Perfect foresight simulation: only works under linear approximation

Hi there,
I’m trying to solve a perfect foresight model for a climate change transition path on some economic and environmental variables. The issue is that “standard” setup of perfect foresight (perfect_foresight_setup(periods=@{simulation_periods});
perfect_foresight_solver;)

does not work but, if I use the option “linear approximation” as perfect_foresight_setup(periods=@{simulation_periods});
perfect_foresight_solver(linear_approximation);

the model does indeed converge. I can’t explain myself why is this happening and if I can use the model solved in linear form anyways and, if so, how should I interpret the simulated paths of my variables (?).

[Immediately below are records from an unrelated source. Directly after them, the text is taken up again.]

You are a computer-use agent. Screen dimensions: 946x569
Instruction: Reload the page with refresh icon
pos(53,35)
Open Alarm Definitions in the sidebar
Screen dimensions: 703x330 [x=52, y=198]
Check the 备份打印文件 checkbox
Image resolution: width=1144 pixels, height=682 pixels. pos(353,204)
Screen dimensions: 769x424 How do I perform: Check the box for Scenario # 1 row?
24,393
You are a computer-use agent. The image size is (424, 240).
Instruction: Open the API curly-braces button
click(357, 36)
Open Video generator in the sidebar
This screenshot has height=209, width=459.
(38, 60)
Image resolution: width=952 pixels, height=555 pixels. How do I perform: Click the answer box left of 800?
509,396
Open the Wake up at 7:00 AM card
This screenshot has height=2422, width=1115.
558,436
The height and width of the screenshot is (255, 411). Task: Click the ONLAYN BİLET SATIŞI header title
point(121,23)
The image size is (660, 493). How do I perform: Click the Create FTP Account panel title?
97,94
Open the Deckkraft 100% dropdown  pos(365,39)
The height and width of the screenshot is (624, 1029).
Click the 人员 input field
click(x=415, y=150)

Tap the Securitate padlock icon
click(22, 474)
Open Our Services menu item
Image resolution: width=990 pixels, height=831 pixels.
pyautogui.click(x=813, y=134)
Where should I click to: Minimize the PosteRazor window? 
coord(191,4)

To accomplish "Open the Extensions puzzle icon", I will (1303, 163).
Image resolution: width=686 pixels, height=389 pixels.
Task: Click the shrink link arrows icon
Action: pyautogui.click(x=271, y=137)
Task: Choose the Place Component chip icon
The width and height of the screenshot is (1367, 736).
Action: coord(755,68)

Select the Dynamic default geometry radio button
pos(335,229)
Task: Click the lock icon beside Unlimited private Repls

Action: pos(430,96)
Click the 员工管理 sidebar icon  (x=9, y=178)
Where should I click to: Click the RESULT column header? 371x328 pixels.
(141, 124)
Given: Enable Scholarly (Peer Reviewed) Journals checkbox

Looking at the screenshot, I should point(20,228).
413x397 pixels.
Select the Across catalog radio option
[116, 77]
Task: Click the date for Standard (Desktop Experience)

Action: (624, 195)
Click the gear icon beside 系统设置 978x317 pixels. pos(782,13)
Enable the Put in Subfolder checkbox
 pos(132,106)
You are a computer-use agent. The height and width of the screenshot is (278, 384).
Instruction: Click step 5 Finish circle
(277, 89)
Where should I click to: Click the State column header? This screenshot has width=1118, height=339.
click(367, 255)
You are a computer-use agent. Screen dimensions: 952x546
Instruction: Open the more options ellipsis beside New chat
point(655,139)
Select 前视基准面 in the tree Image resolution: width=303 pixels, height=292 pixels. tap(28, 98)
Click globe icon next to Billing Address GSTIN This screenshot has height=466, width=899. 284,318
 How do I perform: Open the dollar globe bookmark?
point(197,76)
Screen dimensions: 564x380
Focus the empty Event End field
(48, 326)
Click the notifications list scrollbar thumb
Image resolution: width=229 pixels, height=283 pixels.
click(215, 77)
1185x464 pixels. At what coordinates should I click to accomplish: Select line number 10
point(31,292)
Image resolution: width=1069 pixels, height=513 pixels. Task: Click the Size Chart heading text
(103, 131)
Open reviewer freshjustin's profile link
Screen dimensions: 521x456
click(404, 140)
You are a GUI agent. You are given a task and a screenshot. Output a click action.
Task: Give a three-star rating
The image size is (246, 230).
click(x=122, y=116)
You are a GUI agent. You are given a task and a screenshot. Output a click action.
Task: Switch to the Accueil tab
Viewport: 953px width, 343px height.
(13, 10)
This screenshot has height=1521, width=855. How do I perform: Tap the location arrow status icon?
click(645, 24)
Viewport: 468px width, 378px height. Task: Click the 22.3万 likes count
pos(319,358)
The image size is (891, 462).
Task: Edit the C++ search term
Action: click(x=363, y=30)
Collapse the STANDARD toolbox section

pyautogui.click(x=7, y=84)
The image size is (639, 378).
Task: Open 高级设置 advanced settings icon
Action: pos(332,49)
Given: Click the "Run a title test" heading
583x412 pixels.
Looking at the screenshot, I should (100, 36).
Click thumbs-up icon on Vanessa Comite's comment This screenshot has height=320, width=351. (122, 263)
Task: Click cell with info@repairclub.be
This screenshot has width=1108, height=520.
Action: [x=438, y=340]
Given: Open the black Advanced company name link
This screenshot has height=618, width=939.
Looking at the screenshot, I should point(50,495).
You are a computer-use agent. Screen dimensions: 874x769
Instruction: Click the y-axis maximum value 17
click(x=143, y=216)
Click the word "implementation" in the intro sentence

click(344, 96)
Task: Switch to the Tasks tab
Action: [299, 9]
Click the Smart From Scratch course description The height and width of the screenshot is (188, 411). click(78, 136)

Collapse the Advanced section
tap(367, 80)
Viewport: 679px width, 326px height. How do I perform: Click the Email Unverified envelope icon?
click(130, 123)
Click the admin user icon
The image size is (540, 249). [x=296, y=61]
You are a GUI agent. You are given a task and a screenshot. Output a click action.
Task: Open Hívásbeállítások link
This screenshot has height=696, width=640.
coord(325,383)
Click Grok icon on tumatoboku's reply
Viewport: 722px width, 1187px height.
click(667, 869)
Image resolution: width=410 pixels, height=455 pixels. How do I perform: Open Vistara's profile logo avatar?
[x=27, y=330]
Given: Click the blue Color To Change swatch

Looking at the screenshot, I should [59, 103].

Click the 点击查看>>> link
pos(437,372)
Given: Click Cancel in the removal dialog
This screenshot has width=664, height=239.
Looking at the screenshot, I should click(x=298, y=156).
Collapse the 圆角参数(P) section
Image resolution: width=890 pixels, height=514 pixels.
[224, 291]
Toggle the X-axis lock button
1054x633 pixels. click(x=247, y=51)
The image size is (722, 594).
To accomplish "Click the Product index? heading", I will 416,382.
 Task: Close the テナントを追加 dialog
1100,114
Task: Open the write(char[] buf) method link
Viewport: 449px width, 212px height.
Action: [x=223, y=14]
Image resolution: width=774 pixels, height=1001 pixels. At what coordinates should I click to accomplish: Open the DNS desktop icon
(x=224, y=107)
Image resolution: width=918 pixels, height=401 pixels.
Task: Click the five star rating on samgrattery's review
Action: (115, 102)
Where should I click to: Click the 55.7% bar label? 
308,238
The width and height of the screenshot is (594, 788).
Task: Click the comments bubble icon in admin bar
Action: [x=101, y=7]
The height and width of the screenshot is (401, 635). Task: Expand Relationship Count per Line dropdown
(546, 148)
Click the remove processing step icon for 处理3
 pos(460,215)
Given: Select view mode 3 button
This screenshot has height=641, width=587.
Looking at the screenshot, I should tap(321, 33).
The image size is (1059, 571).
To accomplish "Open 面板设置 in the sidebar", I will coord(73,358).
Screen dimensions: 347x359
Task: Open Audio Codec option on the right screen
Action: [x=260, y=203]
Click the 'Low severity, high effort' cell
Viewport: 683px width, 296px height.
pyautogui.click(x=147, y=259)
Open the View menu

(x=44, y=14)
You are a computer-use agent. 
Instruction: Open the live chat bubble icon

I attach the code here in case someone can give me a hand on this.
Best,

J
sbonds_new.mod (12.3 KB)

Hi! Can someone help me with this?

This is a challenging issue. From what I can see, the simulation periods are insufficient to assure convergence to the new BGP. But increasing the periods is numerically problematic due to the exponential growth in your model.

Thanks for the reply!
I don’t really know how to make the model work without the need of a linear approx. In that regard, do you think it is too harmful to compute the solution in that manner? My guess is that the output should be quite similar without the linear approx

You need to judge that. You built the model and should have an intuition how nonlinear it is.